SC = \frac{6 \times 25 \times 1 \times 3600}{8000} = 67.5 \text{ GB}

Important Notes

  • Use the correct bitrate. Audio-only devices are often specified in kbps, not Mbps. Convert by dividing by 1000 before entering the value. For example, 128 kbps becomes 0.128 Mbps.
  • Use total bitrate for multiple streams. If you are recording several cameras, tracks, or channels, add their bitrates together before calculating.
  • Variable bitrate changes storage use. For VBR media, use the average bitrate for a typical estimate or a higher planning value for extra safety.
  • Leave free space. Real systems may reserve some capacity for formatting, metadata, indexing, file system overhead, or loop-recording behavior.
  • GB and GiB are not the same. A device sold as 128 GB can appear slightly smaller in an operating system that reports binary units, so real-world time may differ slightly from the estimate.
  • Higher quality means shorter duration. Increasing resolution, frame rate, bit depth, or audio quality usually increases bitrate and reduces the total hours you can store.

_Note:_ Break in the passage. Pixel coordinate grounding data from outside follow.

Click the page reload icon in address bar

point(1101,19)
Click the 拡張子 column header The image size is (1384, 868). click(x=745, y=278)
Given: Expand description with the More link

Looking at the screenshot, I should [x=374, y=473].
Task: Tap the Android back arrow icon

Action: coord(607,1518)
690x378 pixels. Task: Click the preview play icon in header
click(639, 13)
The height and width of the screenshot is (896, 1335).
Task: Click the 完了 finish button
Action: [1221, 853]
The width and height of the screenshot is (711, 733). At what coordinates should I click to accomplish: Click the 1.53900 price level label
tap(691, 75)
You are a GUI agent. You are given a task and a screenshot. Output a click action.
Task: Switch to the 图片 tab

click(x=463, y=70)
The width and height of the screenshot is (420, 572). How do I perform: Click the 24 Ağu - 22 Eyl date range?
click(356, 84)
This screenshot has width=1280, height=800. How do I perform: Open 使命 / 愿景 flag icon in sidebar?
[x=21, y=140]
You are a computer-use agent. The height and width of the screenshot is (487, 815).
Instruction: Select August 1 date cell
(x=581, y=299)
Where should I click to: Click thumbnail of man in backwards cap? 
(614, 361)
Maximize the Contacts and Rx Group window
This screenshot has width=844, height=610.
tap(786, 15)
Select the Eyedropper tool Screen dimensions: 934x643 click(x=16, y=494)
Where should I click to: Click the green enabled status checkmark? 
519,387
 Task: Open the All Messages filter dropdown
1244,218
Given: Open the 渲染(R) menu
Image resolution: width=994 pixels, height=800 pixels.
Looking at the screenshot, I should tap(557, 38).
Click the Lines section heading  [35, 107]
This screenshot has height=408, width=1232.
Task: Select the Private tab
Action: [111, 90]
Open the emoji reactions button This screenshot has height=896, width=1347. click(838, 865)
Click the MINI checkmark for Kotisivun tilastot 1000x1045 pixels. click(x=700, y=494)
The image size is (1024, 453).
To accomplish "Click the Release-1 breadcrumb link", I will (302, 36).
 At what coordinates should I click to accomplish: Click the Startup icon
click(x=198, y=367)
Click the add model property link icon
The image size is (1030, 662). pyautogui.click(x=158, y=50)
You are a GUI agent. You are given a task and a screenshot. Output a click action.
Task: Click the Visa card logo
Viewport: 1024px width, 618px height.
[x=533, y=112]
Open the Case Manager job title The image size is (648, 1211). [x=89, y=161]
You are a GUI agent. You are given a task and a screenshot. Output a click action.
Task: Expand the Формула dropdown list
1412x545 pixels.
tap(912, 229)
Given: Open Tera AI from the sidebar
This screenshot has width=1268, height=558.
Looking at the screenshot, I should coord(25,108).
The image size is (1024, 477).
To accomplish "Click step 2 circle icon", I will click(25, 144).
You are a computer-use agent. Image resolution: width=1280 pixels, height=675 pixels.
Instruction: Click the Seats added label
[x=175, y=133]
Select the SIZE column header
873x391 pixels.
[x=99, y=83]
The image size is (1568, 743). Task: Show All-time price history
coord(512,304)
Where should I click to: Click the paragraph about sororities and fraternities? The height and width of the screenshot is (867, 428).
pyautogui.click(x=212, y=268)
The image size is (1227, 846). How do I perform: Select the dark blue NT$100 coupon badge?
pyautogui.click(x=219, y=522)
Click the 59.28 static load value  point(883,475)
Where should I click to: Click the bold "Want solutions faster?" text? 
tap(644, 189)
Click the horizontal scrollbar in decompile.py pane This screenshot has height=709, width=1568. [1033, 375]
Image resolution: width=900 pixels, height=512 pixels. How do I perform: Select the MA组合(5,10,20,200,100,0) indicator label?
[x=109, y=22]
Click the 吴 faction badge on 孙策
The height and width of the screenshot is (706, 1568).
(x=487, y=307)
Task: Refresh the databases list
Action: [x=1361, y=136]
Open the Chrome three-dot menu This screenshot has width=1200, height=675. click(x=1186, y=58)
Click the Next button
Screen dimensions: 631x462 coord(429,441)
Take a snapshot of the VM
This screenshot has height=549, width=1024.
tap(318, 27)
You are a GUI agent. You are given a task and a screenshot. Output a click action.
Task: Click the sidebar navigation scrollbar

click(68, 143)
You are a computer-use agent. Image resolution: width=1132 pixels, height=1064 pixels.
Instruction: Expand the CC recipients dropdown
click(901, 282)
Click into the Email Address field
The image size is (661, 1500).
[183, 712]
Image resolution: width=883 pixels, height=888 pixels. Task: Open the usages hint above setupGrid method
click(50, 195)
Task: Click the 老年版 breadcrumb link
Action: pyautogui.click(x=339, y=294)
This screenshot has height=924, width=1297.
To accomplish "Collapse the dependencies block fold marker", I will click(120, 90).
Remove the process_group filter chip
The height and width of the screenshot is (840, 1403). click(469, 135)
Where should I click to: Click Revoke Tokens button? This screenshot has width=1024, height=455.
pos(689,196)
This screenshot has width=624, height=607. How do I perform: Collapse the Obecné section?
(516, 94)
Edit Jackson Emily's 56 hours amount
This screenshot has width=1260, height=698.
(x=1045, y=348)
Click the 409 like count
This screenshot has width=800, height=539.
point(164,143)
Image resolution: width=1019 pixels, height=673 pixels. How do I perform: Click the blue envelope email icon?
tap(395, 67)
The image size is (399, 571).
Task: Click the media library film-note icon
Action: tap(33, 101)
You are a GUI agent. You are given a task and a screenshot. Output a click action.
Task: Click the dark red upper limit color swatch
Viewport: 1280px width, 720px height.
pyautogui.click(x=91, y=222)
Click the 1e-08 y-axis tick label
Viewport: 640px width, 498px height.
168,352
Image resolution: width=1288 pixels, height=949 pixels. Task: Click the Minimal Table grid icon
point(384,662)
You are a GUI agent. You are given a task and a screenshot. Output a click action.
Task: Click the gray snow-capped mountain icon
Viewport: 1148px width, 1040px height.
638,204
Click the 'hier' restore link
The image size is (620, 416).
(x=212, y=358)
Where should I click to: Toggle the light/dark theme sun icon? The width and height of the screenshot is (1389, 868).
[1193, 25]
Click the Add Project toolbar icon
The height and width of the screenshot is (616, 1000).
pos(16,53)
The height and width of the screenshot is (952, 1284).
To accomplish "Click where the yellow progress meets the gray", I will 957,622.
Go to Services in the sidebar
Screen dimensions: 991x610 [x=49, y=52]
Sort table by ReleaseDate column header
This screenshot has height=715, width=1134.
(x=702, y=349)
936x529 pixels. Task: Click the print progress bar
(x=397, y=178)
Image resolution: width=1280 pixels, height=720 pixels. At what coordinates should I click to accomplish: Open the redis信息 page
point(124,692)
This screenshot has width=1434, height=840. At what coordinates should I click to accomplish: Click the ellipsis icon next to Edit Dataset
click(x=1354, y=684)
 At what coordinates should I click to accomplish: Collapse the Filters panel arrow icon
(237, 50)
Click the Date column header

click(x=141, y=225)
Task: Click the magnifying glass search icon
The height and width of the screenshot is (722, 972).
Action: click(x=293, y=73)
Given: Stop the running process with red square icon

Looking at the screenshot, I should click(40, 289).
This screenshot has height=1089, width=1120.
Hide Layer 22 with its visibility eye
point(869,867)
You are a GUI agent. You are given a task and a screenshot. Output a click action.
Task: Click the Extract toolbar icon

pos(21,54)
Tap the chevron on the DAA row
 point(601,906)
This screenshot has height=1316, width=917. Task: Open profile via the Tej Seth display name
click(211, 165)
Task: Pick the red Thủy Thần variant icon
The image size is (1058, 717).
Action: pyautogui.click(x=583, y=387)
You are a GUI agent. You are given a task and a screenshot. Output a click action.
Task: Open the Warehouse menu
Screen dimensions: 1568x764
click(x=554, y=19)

Why Recording Time Changes

Recording duration is controlled by a simple tradeoff: more storage increases time, while more data per second decreases time. Small changes in bitrate can have a large effect on long recordings, which is why bitrate planning is important for event coverage, security retention targets, livestream backup, and portable media capture.

Use this calculator when you need a fast estimate for how long a card or drive will last, how large a drive should be for a target retention period, or what bitrate ceiling fits within a fixed storage budget.